» **Saved data entries**
• • •

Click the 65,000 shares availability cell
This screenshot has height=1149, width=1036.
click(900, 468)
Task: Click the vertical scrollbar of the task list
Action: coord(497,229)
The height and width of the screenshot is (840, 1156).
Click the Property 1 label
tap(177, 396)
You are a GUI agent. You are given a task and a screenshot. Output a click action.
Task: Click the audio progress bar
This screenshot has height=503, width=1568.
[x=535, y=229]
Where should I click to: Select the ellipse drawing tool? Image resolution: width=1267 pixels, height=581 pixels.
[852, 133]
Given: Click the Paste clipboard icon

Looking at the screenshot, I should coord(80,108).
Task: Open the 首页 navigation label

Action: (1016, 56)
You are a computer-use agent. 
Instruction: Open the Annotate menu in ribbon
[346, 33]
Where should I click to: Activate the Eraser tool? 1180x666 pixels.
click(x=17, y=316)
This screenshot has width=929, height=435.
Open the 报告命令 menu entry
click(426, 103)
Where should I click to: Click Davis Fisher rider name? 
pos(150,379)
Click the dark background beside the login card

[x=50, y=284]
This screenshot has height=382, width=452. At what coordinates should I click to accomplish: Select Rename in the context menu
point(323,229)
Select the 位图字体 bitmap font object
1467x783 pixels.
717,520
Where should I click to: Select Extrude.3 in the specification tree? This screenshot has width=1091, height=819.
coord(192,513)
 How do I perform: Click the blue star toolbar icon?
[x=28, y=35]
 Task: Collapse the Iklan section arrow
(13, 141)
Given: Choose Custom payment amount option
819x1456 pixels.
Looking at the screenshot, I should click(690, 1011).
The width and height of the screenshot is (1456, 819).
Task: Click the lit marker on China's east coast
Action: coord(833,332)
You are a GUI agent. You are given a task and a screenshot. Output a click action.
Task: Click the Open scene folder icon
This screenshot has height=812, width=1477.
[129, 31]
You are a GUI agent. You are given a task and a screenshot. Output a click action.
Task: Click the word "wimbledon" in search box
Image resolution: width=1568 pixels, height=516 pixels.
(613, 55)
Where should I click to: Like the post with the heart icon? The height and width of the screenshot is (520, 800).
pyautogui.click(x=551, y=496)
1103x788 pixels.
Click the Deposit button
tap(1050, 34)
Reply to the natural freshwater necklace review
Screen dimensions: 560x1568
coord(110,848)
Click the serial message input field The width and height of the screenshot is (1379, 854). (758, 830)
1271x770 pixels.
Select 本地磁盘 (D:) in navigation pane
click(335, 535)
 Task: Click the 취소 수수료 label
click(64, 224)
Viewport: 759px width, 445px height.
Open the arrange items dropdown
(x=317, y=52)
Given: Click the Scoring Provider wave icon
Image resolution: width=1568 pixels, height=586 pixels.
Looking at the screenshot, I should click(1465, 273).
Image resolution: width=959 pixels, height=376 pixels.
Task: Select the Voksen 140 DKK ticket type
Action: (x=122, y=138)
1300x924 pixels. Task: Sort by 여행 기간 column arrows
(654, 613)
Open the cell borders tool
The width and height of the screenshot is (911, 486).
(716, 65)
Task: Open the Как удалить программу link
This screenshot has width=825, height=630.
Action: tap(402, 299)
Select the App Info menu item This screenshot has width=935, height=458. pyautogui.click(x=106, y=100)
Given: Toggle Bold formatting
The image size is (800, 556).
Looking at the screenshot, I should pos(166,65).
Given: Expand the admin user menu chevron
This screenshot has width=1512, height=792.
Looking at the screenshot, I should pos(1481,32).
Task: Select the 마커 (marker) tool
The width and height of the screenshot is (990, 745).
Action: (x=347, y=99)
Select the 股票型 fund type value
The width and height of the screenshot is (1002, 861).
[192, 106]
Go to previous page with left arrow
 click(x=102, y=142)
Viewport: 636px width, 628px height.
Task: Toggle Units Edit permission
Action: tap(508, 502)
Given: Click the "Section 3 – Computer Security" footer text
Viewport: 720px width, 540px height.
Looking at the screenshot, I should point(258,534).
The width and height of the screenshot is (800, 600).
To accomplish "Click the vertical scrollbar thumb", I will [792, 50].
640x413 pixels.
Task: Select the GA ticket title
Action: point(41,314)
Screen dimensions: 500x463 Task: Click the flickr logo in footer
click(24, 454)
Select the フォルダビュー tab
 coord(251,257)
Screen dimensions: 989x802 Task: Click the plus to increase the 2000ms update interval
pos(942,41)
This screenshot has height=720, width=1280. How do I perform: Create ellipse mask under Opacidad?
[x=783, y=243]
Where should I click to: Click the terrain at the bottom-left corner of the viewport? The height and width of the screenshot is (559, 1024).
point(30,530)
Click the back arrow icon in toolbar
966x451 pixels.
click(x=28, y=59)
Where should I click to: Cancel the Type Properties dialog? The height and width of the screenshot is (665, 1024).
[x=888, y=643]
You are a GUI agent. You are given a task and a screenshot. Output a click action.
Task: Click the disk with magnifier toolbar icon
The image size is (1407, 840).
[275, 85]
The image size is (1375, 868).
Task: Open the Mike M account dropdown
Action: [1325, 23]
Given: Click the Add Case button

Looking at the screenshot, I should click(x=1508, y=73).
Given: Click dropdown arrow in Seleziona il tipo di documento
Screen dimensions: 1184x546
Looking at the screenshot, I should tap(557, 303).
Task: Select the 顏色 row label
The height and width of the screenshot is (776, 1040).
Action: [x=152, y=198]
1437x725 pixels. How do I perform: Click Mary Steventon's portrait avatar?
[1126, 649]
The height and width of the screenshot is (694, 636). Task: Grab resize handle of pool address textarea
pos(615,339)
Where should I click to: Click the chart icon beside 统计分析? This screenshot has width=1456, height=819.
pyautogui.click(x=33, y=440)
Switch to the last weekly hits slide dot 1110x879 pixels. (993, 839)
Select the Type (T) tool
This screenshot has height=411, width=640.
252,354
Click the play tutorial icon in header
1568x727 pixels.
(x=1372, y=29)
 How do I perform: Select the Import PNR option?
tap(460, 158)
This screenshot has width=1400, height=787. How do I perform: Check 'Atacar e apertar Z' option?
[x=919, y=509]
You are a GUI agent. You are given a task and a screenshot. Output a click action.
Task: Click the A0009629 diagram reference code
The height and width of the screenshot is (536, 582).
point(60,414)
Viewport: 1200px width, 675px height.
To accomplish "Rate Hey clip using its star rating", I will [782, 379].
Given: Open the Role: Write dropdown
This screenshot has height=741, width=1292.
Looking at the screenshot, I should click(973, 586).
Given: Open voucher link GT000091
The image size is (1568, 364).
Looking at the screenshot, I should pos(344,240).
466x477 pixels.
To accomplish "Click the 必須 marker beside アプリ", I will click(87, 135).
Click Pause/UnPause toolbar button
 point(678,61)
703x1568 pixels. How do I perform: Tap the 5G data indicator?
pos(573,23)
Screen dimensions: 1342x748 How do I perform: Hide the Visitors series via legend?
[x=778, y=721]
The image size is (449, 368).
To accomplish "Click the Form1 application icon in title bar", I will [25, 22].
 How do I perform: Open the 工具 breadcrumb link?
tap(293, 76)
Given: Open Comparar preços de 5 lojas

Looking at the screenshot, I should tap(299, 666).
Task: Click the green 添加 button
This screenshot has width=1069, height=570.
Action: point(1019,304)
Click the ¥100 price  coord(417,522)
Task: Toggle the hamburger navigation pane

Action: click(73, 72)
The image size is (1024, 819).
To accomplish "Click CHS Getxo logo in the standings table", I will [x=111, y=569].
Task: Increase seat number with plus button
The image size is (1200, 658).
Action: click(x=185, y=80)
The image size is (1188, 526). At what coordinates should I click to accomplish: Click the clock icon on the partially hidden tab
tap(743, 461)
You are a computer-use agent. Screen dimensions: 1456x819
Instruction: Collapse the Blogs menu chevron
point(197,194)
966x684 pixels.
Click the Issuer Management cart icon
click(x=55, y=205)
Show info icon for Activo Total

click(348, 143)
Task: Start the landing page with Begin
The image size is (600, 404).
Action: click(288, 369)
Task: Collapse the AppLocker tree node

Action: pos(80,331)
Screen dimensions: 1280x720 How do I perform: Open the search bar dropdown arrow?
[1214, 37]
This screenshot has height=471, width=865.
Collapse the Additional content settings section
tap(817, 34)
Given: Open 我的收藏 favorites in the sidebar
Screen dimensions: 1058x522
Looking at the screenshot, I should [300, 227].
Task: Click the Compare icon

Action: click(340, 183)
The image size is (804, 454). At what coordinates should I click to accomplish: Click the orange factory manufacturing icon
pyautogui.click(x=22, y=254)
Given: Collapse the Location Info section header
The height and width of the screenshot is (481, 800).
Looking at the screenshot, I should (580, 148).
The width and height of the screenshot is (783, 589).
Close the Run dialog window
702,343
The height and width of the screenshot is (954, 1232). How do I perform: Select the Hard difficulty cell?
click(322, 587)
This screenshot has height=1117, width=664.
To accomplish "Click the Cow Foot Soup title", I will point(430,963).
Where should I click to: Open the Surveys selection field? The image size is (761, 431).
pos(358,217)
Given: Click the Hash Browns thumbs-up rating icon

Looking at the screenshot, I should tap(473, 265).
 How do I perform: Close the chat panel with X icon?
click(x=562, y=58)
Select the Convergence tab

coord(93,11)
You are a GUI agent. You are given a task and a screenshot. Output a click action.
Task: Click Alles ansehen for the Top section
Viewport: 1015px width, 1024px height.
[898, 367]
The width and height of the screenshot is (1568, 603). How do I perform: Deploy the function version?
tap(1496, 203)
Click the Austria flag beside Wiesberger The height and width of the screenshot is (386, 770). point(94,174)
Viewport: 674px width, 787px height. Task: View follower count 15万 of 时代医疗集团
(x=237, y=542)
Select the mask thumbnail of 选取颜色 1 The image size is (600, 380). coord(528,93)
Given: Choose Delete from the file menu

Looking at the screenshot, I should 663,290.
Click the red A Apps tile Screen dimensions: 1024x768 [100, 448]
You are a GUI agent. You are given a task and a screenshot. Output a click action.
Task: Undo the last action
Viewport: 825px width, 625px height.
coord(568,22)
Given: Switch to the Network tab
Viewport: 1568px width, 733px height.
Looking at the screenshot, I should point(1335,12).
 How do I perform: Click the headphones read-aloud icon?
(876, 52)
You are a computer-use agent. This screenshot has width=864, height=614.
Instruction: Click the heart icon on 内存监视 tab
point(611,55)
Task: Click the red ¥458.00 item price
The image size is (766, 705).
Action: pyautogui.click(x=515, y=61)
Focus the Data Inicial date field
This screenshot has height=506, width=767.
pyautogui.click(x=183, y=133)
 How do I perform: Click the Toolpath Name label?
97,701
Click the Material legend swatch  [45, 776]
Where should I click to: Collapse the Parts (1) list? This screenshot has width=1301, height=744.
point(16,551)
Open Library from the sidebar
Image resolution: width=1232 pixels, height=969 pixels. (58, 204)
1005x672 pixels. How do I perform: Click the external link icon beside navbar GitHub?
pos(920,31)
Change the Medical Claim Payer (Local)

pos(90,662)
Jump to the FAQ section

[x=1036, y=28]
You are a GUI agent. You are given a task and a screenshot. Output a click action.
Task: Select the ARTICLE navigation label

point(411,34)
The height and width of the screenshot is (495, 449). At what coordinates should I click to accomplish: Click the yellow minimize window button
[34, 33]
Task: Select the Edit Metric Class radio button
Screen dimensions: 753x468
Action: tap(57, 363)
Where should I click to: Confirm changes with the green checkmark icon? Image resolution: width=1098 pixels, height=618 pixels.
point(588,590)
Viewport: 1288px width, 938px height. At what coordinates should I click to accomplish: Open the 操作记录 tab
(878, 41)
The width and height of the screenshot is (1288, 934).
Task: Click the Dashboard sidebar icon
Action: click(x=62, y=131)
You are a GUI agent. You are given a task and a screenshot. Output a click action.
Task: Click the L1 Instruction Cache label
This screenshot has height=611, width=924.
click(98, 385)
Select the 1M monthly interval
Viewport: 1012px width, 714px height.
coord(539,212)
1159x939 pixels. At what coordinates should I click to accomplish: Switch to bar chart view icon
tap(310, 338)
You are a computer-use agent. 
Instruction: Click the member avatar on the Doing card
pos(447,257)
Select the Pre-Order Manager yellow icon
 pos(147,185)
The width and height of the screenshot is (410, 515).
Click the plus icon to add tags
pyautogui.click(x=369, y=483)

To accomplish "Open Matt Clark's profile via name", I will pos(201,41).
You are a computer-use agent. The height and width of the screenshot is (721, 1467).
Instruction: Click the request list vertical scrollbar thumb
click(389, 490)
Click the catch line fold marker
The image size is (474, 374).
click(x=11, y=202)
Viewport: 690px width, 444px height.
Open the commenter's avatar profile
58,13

• • •

» **Work instruction**
What lines above hold the word "price"? Pull each one out.

» **Solution to this task**
Click the ¥100 price  coord(417,522)
Task: Click the red ¥458.00 item price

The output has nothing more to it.